> DIRECTIONS FOR THIS TASK:
Locate the line that contains "Task: Print the figure with printer icon". Print it and each following line through the end of the listing, verbatim, and nothing more.

> DATA FOR THIS TASK:
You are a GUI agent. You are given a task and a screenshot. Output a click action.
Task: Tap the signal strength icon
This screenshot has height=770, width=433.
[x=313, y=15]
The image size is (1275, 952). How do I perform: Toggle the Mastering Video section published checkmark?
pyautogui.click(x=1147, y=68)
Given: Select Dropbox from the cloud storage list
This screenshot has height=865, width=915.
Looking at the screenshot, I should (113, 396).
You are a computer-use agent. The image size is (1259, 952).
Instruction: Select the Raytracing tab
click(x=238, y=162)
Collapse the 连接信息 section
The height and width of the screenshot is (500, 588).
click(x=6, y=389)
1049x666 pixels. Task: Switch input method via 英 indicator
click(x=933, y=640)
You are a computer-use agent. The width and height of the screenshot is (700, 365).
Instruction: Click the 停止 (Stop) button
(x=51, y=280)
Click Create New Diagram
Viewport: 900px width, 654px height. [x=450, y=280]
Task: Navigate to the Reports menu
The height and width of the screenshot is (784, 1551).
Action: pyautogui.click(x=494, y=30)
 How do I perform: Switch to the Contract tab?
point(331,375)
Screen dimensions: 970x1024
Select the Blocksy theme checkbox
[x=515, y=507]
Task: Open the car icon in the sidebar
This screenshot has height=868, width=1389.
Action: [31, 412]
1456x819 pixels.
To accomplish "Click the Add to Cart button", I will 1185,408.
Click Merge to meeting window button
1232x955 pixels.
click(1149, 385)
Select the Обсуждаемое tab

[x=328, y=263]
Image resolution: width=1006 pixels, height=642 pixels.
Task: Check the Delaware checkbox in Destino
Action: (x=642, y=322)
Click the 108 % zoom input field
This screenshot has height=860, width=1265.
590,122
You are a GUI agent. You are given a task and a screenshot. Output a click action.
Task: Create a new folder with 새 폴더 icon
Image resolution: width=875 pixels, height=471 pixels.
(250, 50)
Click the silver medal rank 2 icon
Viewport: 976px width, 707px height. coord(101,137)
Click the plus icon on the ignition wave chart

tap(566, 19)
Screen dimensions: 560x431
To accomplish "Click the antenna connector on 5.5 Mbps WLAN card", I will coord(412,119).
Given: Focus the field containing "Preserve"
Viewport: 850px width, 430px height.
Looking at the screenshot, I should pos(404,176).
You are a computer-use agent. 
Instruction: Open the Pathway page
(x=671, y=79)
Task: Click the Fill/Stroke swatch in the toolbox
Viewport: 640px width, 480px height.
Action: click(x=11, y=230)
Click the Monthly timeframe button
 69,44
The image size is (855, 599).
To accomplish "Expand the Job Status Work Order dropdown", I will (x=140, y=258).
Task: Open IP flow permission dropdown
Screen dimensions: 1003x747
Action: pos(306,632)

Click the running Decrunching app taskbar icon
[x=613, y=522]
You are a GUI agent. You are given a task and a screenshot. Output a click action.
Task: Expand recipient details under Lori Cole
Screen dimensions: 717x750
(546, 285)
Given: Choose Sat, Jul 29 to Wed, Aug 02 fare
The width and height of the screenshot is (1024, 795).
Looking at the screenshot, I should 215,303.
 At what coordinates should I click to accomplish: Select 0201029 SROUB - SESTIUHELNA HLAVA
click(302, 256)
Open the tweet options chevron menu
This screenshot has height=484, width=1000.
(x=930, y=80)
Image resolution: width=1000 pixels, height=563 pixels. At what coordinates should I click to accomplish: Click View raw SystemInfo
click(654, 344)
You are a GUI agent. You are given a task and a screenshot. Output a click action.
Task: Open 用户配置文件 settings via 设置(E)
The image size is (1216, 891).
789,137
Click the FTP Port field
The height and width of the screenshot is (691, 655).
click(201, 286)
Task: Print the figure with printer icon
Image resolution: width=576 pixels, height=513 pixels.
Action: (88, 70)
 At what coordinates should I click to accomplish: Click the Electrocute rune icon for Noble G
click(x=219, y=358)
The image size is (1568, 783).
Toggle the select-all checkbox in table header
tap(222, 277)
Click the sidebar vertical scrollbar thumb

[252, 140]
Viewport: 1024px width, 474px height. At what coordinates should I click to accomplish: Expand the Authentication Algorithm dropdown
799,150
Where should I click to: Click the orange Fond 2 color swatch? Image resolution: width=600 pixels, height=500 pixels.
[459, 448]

> EXERCISE OUTPUT:
Task: Print the figure with printer icon
Image resolution: width=576 pixels, height=513 pixels.
Action: (88, 70)
 At what coordinates should I click to accomplish: Click the Electrocute rune icon for Noble G
click(x=219, y=358)
The image size is (1568, 783).
Toggle the select-all checkbox in table header
tap(222, 277)
Click the sidebar vertical scrollbar thumb

[252, 140]
Viewport: 1024px width, 474px height. At what coordinates should I click to accomplish: Expand the Authentication Algorithm dropdown
799,150
Where should I click to: Click the orange Fond 2 color swatch? Image resolution: width=600 pixels, height=500 pixels.
[459, 448]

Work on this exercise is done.